Earlier this year, dozens of women spoke out against abuse they faced in the workplace at the video game company Activision Blizzard. In April 2021, female employees staged a walkout after it came out that executives at the company refused to acknowledge the sexual harassment and even assault faced by women who worked there. Some managers there even were known to do something called a “cube crawl,” where they went from cubicle to cubicle, drunk, and sexually harassed their employees.  A lawsuit was filed from the state of California against the company after the allegations were not properly handled. In the suit, a “Cosby Suite” was mentioned, where executives and top developers would gather for drinks and informal networking. But it wasn’t just a place to chat with higher ups, it was named “Cosby” after the disgraced Bill Cosby long after sexual assault allegations surfaced against Cosby and reflected the toxic culture at the company.

INFORMATION PROVIDED
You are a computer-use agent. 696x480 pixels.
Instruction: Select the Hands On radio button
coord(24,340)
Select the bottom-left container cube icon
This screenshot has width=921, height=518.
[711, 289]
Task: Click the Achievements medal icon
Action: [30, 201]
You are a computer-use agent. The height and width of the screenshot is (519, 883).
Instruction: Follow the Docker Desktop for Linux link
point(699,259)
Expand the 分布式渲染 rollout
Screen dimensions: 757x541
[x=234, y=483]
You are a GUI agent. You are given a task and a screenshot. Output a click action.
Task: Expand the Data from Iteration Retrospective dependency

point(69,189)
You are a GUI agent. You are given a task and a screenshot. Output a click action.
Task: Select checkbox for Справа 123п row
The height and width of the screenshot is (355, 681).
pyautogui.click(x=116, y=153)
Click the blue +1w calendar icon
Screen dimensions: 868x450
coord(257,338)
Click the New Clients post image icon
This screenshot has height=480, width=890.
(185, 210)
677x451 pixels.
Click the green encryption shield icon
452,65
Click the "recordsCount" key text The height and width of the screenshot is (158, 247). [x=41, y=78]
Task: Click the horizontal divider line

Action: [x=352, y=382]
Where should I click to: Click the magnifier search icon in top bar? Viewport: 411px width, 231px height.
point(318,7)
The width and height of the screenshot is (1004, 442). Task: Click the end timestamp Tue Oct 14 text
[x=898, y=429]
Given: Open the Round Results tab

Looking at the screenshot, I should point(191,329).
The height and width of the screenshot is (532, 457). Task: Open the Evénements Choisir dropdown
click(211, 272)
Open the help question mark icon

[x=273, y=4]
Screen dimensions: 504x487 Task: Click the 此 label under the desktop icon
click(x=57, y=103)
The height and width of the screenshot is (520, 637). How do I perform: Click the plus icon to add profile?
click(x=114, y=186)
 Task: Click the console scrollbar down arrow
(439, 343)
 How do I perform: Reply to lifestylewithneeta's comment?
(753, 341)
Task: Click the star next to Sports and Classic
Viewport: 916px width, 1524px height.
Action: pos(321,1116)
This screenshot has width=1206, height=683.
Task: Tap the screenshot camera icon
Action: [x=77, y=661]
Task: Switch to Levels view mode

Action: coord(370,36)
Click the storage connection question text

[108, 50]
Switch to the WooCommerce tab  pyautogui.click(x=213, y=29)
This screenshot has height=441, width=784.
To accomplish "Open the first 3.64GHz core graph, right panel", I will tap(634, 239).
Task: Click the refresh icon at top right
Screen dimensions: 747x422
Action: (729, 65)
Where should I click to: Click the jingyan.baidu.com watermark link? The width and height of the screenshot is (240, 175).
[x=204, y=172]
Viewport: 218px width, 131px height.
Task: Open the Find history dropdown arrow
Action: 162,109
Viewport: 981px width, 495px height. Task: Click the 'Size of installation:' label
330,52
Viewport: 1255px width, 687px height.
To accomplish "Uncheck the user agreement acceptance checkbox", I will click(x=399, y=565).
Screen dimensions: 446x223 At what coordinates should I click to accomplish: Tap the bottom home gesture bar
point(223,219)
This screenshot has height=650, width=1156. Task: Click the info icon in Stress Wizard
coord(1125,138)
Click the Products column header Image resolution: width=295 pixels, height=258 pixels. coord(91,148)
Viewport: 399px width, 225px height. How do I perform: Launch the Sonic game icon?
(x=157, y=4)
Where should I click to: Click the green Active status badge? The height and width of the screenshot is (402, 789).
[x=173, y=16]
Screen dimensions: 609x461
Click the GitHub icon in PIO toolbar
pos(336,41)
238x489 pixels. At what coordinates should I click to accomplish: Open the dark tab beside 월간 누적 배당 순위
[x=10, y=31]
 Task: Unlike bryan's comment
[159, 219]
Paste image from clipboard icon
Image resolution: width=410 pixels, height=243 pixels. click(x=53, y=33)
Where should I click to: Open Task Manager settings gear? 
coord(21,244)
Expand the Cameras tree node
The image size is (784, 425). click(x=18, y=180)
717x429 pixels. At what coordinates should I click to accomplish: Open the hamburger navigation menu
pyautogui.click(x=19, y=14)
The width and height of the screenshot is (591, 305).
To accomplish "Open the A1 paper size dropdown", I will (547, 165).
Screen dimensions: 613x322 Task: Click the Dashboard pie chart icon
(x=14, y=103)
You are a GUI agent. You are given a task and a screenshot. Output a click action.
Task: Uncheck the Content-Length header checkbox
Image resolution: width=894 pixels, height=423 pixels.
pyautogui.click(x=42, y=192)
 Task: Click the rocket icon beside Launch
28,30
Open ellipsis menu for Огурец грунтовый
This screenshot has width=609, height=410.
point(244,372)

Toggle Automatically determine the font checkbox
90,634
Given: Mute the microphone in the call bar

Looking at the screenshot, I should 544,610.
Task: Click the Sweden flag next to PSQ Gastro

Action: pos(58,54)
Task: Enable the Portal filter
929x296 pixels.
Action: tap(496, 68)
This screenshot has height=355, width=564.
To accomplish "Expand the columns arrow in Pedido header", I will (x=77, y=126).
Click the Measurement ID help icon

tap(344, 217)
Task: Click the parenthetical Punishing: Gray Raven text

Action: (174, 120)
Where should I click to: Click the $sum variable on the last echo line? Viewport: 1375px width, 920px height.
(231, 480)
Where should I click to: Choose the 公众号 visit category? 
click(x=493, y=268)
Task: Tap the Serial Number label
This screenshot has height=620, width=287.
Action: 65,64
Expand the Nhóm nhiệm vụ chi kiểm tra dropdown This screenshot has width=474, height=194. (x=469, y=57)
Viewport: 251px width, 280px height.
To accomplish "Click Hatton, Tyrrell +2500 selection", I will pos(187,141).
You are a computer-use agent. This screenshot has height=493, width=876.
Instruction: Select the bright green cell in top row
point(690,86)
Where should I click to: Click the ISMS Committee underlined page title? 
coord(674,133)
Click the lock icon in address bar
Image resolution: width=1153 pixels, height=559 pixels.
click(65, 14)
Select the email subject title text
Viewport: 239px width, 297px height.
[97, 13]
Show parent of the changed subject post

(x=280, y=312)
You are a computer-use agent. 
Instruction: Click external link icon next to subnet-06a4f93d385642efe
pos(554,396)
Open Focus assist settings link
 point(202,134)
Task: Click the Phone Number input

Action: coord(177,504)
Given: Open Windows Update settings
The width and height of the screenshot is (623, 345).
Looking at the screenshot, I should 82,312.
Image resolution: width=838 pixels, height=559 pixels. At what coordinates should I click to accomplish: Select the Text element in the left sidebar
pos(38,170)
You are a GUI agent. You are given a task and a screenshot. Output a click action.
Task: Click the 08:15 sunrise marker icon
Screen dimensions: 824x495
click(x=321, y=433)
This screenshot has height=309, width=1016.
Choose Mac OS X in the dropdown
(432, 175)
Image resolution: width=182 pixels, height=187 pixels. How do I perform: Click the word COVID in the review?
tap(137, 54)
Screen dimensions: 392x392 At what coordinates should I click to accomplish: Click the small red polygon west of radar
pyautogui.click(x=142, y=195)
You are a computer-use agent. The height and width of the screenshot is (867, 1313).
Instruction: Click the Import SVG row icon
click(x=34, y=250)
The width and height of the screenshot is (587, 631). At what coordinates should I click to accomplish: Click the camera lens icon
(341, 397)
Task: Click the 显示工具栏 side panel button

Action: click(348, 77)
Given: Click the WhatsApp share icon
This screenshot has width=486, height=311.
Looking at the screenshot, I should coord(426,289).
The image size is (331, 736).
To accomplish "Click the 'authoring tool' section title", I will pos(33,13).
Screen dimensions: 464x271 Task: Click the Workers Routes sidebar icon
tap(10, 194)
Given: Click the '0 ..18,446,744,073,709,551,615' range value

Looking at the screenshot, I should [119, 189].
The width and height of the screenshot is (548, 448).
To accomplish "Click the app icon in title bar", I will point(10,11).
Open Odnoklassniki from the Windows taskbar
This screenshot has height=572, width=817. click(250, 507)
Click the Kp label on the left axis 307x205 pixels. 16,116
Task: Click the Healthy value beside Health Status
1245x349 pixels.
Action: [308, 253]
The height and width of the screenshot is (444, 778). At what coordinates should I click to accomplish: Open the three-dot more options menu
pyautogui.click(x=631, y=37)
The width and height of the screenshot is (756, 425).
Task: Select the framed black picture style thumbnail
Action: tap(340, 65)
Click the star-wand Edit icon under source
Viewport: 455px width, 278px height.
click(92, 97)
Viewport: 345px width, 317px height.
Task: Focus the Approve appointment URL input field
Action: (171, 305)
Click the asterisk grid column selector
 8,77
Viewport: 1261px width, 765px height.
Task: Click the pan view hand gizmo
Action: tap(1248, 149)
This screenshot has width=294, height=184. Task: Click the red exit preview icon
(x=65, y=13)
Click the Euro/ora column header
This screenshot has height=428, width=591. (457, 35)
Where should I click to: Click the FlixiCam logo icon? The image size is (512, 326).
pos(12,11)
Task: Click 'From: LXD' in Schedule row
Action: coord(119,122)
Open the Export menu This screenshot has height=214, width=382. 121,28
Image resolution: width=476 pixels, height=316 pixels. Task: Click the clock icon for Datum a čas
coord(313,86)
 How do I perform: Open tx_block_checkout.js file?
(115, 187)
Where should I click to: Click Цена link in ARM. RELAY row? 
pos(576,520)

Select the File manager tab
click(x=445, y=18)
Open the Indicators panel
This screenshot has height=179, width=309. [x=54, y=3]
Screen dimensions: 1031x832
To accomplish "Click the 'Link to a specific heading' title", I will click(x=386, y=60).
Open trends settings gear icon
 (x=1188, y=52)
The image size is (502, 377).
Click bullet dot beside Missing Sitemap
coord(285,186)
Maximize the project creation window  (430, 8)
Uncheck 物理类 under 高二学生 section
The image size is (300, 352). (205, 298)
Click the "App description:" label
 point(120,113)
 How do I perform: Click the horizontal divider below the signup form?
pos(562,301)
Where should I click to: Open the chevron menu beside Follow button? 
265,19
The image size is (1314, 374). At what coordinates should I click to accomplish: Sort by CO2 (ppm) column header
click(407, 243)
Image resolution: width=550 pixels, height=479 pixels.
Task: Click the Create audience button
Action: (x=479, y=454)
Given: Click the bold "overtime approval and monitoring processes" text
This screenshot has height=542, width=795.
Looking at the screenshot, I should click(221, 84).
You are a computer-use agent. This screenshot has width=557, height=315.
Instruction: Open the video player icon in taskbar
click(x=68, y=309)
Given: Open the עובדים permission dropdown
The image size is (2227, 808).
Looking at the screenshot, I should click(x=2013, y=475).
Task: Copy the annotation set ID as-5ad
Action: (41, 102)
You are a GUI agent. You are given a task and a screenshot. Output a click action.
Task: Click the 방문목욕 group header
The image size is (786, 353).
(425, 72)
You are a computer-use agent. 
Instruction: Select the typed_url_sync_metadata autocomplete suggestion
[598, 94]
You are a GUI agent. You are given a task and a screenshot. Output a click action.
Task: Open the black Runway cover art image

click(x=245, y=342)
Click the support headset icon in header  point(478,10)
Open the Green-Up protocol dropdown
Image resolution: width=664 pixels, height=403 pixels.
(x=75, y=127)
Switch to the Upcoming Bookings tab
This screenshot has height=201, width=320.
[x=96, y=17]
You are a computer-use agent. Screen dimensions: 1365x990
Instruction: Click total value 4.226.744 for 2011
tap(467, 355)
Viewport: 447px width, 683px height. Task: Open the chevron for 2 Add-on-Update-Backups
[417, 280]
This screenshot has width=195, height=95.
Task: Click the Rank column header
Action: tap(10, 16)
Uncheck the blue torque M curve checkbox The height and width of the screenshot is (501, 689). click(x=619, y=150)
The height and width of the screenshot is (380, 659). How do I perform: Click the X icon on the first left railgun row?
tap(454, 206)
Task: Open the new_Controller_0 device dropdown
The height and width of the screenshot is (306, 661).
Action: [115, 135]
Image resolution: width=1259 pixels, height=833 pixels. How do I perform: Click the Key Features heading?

ASSIGNMENT 1
According to the passage on Activision Blizzard, when did female employees stage a walkout?
ASSIGNMENT 2
List every company, state, and person the passage on Activision Blizzard names.
ASSIGNMENT 3
Extend the passage on Activision Blizzard, starting after its last sentence.
The records are separate material and have nothing to do with the passage on Activision Blizzard.

RESPONSE 1
April 2021

RESPONSE 2
Activision Blizzard, California, Bill Cosby

RESPONSE 3
Women in industrialized nations still face many of the same dangers women everywhere have always faced. They might not look as obvious as child marriage or female genital mutilation, but they are still systemic issues. They’ve just evolved with the culture. Just like industrialized nations have developed, so have crimes against women and their rights.

South’s Perspective: Sana

Another view on the title of the article is yes, nations that fail women fail. And with that correlation comes the idea that, barring very few countries, most of the nations can be labeled as failed nations. Most national newspapers carry proof of this failure on their landing page, every day. So maybe the article claims that most of the world is a failure, and the state of women in these nations are a red herring for the failure.  The intensity, brutality, and publicity of these failures should not be points of discussion. Using ‘these failures’ as a measuring stick to make oneself feel good is absurd. 

This article makes me feel sorry for the world. The fallacies perpetuated in the article are borderline ridiculous. For example, the rise and fall of enrollment of Afghan girls in primary school is no indicator of progress. A better barometer would be the employability, safety, security, and financial independence of those girls in the 20 years mentioned by the writer. Much like everything else, it is a token metric that paints one section of society to be better than the other.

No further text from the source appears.